----- The input

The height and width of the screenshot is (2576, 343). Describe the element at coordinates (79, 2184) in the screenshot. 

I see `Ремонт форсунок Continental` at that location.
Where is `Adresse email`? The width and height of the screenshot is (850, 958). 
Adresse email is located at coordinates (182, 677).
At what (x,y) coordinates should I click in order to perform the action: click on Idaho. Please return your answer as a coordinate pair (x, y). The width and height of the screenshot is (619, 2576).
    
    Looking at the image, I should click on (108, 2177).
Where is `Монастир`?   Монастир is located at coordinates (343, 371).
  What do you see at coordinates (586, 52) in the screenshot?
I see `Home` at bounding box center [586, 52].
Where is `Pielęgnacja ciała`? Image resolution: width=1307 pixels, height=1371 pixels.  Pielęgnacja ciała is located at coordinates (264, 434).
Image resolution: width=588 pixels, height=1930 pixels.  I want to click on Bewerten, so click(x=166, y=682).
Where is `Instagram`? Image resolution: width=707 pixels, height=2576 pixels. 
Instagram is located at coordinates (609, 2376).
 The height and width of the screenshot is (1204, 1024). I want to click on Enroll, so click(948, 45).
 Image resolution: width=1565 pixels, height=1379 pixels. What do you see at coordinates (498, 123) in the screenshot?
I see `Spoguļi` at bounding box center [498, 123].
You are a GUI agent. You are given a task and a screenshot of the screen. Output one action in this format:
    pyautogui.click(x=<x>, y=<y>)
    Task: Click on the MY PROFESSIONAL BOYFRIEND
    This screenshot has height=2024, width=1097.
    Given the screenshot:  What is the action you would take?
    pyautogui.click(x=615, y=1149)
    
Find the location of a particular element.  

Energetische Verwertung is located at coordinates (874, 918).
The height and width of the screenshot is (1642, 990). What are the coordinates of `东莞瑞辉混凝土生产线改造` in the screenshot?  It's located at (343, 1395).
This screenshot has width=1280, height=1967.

----------

(What this task involves): Print the lines of the listing above word for word, from the first to the last.

(Task response):
The height and width of the screenshot is (2576, 343). Describe the element at coordinates (79, 2184) in the screenshot. 

I see `Ремонт форсунок Continental` at that location.
Where is `Adresse email`? The width and height of the screenshot is (850, 958). 
Adresse email is located at coordinates (182, 677).
At what (x,y) coordinates should I click in order to perform the action: click on Idaho. Please return your answer as a coordinate pair (x, y). The width and height of the screenshot is (619, 2576).
    
    Looking at the image, I should click on (108, 2177).
Where is `Монастир`?   Монастир is located at coordinates (343, 371).
  What do you see at coordinates (586, 52) in the screenshot?
I see `Home` at bounding box center [586, 52].
Where is `Pielęgnacja ciała`? Image resolution: width=1307 pixels, height=1371 pixels.  Pielęgnacja ciała is located at coordinates (264, 434).
Image resolution: width=588 pixels, height=1930 pixels.  I want to click on Bewerten, so click(x=166, y=682).
Where is `Instagram`? Image resolution: width=707 pixels, height=2576 pixels. 
Instagram is located at coordinates (609, 2376).
 The height and width of the screenshot is (1204, 1024). I want to click on Enroll, so click(948, 45).
 Image resolution: width=1565 pixels, height=1379 pixels. What do you see at coordinates (498, 123) in the screenshot?
I see `Spoguļi` at bounding box center [498, 123].
You are a GUI agent. You are given a task and a screenshot of the screen. Output one action in this format:
    pyautogui.click(x=<x>, y=<y>)
    Task: Click on the MY PROFESSIONAL BOYFRIEND
    This screenshot has height=2024, width=1097.
    Given the screenshot:  What is the action you would take?
    pyautogui.click(x=615, y=1149)
    
Find the location of a particular element.  

Energetische Verwertung is located at coordinates (874, 918).
The height and width of the screenshot is (1642, 990). What are the coordinates of `东莞瑞辉混凝土生产线改造` in the screenshot?  It's located at (343, 1395).
This screenshot has width=1280, height=1967.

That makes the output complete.